Your post may have some truth in it or not if you gave some links and references to just who the "leading economists" are and who they work for.

Strangely enough I did a Google search for "Unfortunately the GB Pound will probably fall to about 39 Baht or even further according to several leading economists." and the only reference I found was from Thai visa on this very thread.

However without any references it doesn't mean very much.

The EU for example has even bigger financial problems with Greece and Italy not to mention Deutsche Bank but you have made no mention of that.

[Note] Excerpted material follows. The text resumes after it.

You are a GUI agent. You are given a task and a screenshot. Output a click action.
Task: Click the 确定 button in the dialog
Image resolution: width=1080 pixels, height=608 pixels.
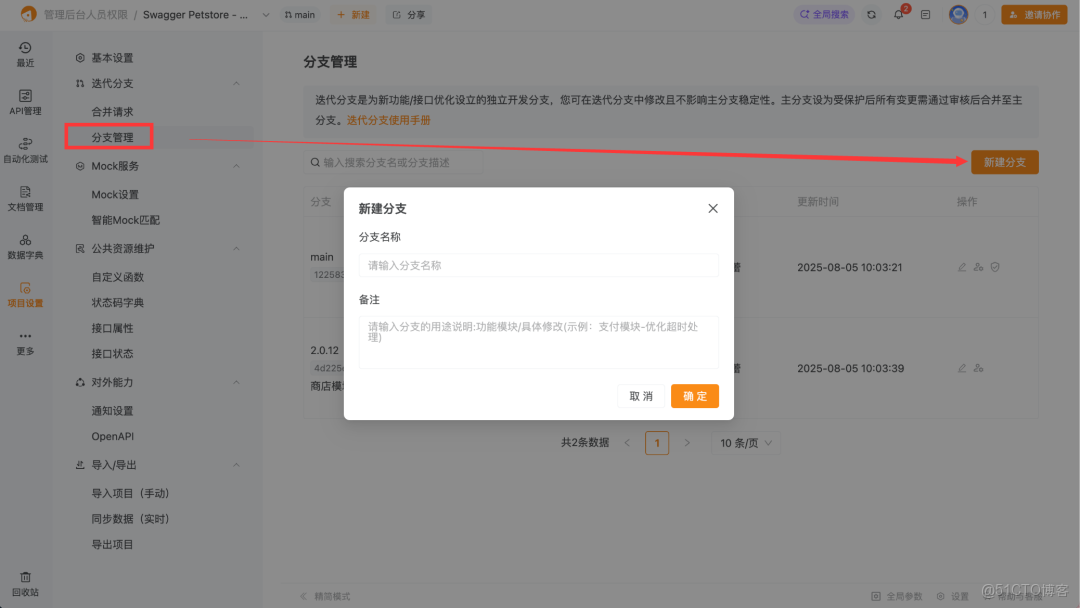(x=694, y=396)
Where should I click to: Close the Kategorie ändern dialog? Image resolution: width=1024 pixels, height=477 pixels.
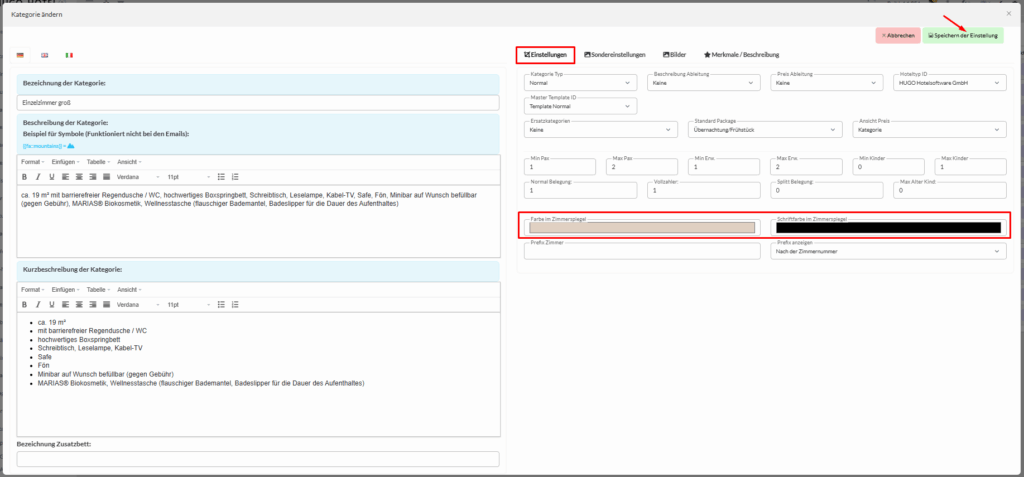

http://www.bbc.com/news/business-36723034

http://www.bbc.com/news/business-36902088

http://www.bbc.com/news/business-36898619

When the UK completes the Brexit which country will step up and increase their financial contributions?

The Netherlands, France and Germany are also possible contenders for an exit.

I read on the BBC News website this morning that Angela Merkel has ruled out a reversal of the immigration policy and will continue to permit virtually unrestricted immigration by "refugees". Who will pay for them?

http://www.bbc.com/news/world-europe-36912141

The points which you have raised have little to do with my post. I personally have no views on Brexit. My information was gleaned on a lot of research about the GP pound since among others, I have considerable assets in that currency.

As far as the UK contribution to the EU budget. It gets back about the same as it puts in, so the EU will not be effected

But you still give NO references as to why the GBP will sink to 39 baht per GBP. If you have done considerable research you must have references or your post is meaningless.

And, NO the UK does NOT get back from the EU what it puts in.

Do you have any references for that or do I have to do the search for you?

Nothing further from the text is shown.